Top of Material provided
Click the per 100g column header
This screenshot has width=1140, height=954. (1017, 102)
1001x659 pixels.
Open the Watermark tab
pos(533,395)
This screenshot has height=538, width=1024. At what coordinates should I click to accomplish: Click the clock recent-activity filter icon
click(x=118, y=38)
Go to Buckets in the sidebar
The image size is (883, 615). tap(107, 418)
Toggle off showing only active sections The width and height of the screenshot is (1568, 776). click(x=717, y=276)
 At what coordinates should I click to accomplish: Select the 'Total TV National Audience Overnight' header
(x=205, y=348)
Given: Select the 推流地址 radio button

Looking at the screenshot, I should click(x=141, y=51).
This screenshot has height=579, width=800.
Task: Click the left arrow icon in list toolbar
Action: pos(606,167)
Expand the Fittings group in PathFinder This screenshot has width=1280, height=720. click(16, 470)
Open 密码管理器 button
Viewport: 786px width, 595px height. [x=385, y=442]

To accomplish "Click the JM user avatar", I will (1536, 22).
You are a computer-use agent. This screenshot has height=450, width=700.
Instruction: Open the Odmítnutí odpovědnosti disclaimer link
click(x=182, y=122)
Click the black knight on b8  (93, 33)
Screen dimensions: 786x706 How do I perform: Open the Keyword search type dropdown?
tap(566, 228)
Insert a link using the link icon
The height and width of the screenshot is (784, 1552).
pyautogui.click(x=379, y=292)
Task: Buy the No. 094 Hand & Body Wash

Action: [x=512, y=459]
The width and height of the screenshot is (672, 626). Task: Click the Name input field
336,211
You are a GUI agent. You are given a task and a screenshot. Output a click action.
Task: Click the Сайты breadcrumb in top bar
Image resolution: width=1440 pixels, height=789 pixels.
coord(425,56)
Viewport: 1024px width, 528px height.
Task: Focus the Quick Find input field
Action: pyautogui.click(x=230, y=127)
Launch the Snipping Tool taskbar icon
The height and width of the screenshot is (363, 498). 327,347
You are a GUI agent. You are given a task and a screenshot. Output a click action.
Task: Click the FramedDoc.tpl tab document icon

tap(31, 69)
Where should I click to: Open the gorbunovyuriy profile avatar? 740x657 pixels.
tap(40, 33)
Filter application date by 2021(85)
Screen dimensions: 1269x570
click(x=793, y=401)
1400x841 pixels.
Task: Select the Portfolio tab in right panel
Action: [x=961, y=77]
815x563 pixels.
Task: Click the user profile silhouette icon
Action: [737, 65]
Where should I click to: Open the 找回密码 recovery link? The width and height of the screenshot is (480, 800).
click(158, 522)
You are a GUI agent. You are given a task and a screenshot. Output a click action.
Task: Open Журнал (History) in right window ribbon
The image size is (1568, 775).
Bottom of Material provided
▶ **Work item**
Once you have read the entries above, copy them out exactly as they were given.

▶ **Answer to this exercise**
Click the per 100g column header
This screenshot has width=1140, height=954. (1017, 102)
1001x659 pixels.
Open the Watermark tab
pos(533,395)
This screenshot has height=538, width=1024. At what coordinates should I click to accomplish: Click the clock recent-activity filter icon
click(x=118, y=38)
Go to Buckets in the sidebar
The image size is (883, 615). tap(107, 418)
Toggle off showing only active sections The width and height of the screenshot is (1568, 776). click(x=717, y=276)
 At what coordinates should I click to accomplish: Select the 'Total TV National Audience Overnight' header
(x=205, y=348)
Given: Select the 推流地址 radio button

Looking at the screenshot, I should click(x=141, y=51).
This screenshot has height=579, width=800.
Task: Click the left arrow icon in list toolbar
Action: pos(606,167)
Expand the Fittings group in PathFinder This screenshot has width=1280, height=720. click(16, 470)
Open 密码管理器 button
Viewport: 786px width, 595px height. [x=385, y=442]

To accomplish "Click the JM user avatar", I will (1536, 22).
You are a computer-use agent. This screenshot has height=450, width=700.
Instruction: Open the Odmítnutí odpovědnosti disclaimer link
click(x=182, y=122)
Click the black knight on b8  (93, 33)
Screen dimensions: 786x706 How do I perform: Open the Keyword search type dropdown?
tap(566, 228)
Insert a link using the link icon
The height and width of the screenshot is (784, 1552).
pyautogui.click(x=379, y=292)
Task: Buy the No. 094 Hand & Body Wash

Action: [x=512, y=459]
The width and height of the screenshot is (672, 626). Task: Click the Name input field
336,211
You are a GUI agent. You are given a task and a screenshot. Output a click action.
Task: Click the Сайты breadcrumb in top bar
Image resolution: width=1440 pixels, height=789 pixels.
coord(425,56)
Viewport: 1024px width, 528px height.
Task: Focus the Quick Find input field
Action: pyautogui.click(x=230, y=127)
Launch the Snipping Tool taskbar icon
The height and width of the screenshot is (363, 498). 327,347
You are a GUI agent. You are given a task and a screenshot. Output a click action.
Task: Click the FramedDoc.tpl tab document icon

tap(31, 69)
Where should I click to: Open the gorbunovyuriy profile avatar? 740x657 pixels.
tap(40, 33)
Filter application date by 2021(85)
Screen dimensions: 1269x570
click(x=793, y=401)
1400x841 pixels.
Task: Select the Portfolio tab in right panel
Action: [x=961, y=77]
815x563 pixels.
Task: Click the user profile silhouette icon
Action: [737, 65]
Where should I click to: Open the 找回密码 recovery link? The width and height of the screenshot is (480, 800).
click(158, 522)
You are a GUI agent. You are given a task and a screenshot. Output a click action.
Task: Open Журнал (History) in right window ribbon
The image size is (1568, 775).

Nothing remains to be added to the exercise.